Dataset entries
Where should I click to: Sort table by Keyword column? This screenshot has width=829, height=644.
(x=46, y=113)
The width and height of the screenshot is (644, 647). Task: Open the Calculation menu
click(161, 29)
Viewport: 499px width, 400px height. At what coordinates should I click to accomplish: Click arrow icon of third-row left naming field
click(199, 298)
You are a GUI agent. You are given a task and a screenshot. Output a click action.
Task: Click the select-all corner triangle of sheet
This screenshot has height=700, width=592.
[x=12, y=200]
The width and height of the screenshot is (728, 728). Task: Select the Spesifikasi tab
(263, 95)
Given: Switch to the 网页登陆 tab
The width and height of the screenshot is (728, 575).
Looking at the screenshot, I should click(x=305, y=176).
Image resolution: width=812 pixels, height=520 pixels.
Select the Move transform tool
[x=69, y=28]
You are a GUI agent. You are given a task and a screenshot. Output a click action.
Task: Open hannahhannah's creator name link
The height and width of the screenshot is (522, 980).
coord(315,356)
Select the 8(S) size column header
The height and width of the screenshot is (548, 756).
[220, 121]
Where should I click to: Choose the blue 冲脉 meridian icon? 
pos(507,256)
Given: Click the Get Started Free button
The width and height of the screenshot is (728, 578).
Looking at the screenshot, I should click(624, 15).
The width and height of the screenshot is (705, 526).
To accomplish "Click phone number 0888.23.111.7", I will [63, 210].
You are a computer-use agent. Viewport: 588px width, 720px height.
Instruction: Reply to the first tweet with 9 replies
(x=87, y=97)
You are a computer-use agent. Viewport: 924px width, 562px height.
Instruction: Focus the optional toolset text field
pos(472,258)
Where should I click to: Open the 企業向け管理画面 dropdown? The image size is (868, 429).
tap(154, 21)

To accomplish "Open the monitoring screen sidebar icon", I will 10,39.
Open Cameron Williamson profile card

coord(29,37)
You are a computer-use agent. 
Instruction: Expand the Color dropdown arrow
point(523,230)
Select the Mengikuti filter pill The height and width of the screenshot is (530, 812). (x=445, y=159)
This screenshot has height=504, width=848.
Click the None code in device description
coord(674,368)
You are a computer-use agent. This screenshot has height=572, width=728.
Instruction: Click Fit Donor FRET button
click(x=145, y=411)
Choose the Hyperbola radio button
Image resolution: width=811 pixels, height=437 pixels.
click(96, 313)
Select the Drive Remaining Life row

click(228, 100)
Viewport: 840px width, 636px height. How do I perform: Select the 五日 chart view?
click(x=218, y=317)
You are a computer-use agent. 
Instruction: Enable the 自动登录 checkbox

§ **AIM OF THE EXERCISE**
All lines from the one containing "The width and height of the screenshot is (728, 575)." through the last line of the data must be set down exactly. No other lines belong in the answer.

§ **RESULT OF THIS TASK**
The width and height of the screenshot is (728, 575).
Looking at the screenshot, I should click(x=305, y=176).
Image resolution: width=812 pixels, height=520 pixels.
Select the Move transform tool
[x=69, y=28]
You are a GUI agent. You are given a task and a screenshot. Output a click action.
Task: Open hannahhannah's creator name link
The height and width of the screenshot is (522, 980).
coord(315,356)
Select the 8(S) size column header
The height and width of the screenshot is (548, 756).
[220, 121]
Where should I click to: Choose the blue 冲脉 meridian icon? 
pos(507,256)
Given: Click the Get Started Free button
The width and height of the screenshot is (728, 578).
Looking at the screenshot, I should click(624, 15).
The width and height of the screenshot is (705, 526).
To accomplish "Click phone number 0888.23.111.7", I will [63, 210].
You are a computer-use agent. Viewport: 588px width, 720px height.
Instruction: Reply to the first tweet with 9 replies
(x=87, y=97)
You are a computer-use agent. Viewport: 924px width, 562px height.
Instruction: Focus the optional toolset text field
pos(472,258)
Where should I click to: Open the 企業向け管理画面 dropdown? The image size is (868, 429).
tap(154, 21)

To accomplish "Open the monitoring screen sidebar icon", I will 10,39.
Open Cameron Williamson profile card

coord(29,37)
You are a computer-use agent. 
Instruction: Expand the Color dropdown arrow
point(523,230)
Select the Mengikuti filter pill The height and width of the screenshot is (530, 812). (x=445, y=159)
This screenshot has height=504, width=848.
Click the None code in device description
coord(674,368)
You are a computer-use agent. This screenshot has height=572, width=728.
Instruction: Click Fit Donor FRET button
click(x=145, y=411)
Choose the Hyperbola radio button
Image resolution: width=811 pixels, height=437 pixels.
click(96, 313)
Select the Drive Remaining Life row

click(228, 100)
Viewport: 840px width, 636px height. How do I perform: Select the 五日 chart view?
click(x=218, y=317)
You are a computer-use agent. 
Instruction: Enable the 自动登录 checkbox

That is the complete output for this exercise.